Modern-day Rosetta Stone helping to decode biological life

The discovery of the Rosetta Stone, which enabled the decoding of hieroglyphics, helped to open up historical treasures and put historical events into perspective. Today Bioinformatics, the modern-day Rosetta Stone in Biology, is as significantly, helping to decode biological life in the finest detail.

Bioinformatics is a crosscutting scientific discipline for the management of large amounts of biological data. It incorporates the application of computer science, informatics, and mathematical and statistical techniques to this data. A variety of software programs allow researchers to query the resulting databanks to interpret the data and generate new knowledge at a rate not otherwise possible. Its potential impact is significant in areas such as the automation of medical and veterinary diagnosis, the treatment and management of diseases, forensic analyses, agricultural advancement and even the prediction and understanding of animal and human behaviour. The most well known application is probably the analysis of data from the human genome project (the sequencing of all the genetic information in the human body).

Where is South Africa in this important, rapidly advancing field of technology? “South African researchers certainly have the intellectual capacity and the technological ability to become part of the international research community that already benefits from the enormous quantity of biological data generated daily”, said South African-born Dr David Landsman, branch chief of Computational Biology at the National Centre for Biotechnology Information (NCBI) in the US.

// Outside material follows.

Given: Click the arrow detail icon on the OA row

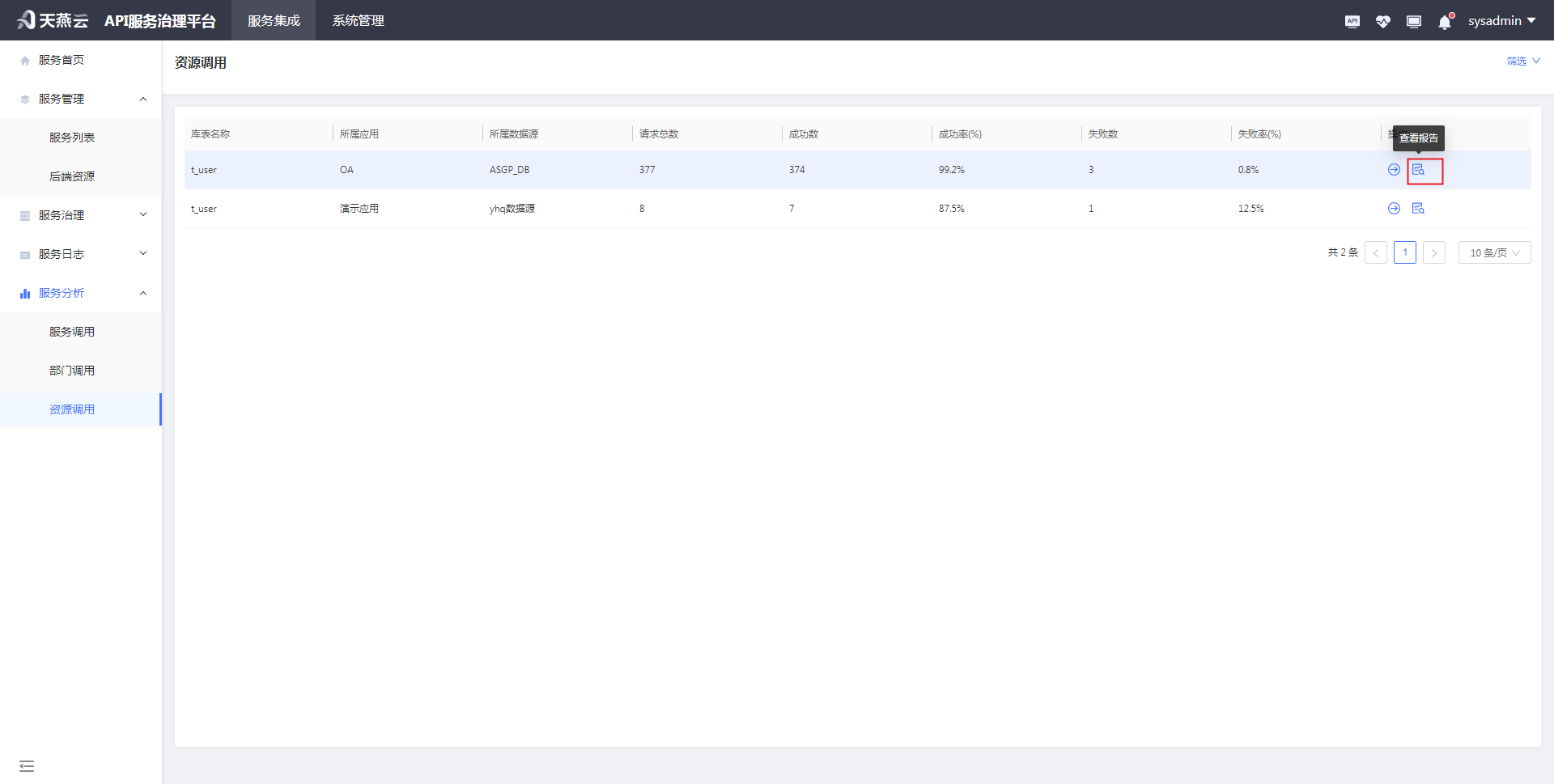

Dr Landsman delivered a prestigious bioinformatics lecture at the launch of the state-of-the-art Unit for Bioinformatics and Computational Biology at the University of Pretoria (UP) this week. “Local researchers deserve reliable infrastructure and financial support that would allow them to access this stream of data, such as high-speed Internet access to cope with the large quantity of data downloads that are required. However, this is currently not possible for South African researchers,” he said.

User statistics of the NCBI database – one of the three largest bioinformatics databases in the world – indicate exponential growth in the use and quantity of this data. About 400 000 users access the NCBI database every month, while about 1 000 gigabytes of information are downloaded per day. In the region of four trillion of gene sequence comparisons are performed every year, during which time the database doubles. The Unit for Bioinformatics and Computational Biology forms part of the African Centre of Gene Technologies (ACGT), which is a joint venture between UP and the CSIR under the SERA banner. The new unit also hosts the Pretoria node of the National Bioinformatics Network (NBN), which is an initiative of the Department of Science and Technology. The Pretoria node incorporates the CSIR, University of the North and ARC Onderstepoort. Dr Landsman currently chairs the Scientific Advisory Board of the NBN.

In his research Dr Landsman, a leading international bioinformatics expert, concentrates on finding new information in the human genome and has indeed discovered potential new genes. “We have found that much of the DNA that is generally discarded as nonsensical has interesting characteristics and provides clues towards function, for example a defunct gene (also known as a pseudo gene) may regain function. Our research looks at how changes in the genome affect cellular function. Interesting regions have been identified, which warrant the design of more experiments,” he said.

The Bioinformatics and Computational Biology Unit at UP is currently working on various projects, including the development of new drugs for malaria. It has recently been involved in the annotation (functional description of gene products) of the Ehrlichia ruminantium genome, the causative agent of heartwater disease in cattle. There is an increasing involvement in bioinformatics related to forestry and plant biotechnology. This Unit is accommodated in the ultra-modern new building and facilities of the Forestry and Agricultural Biotechnology Institute ( FABI) of the University of Pretoria.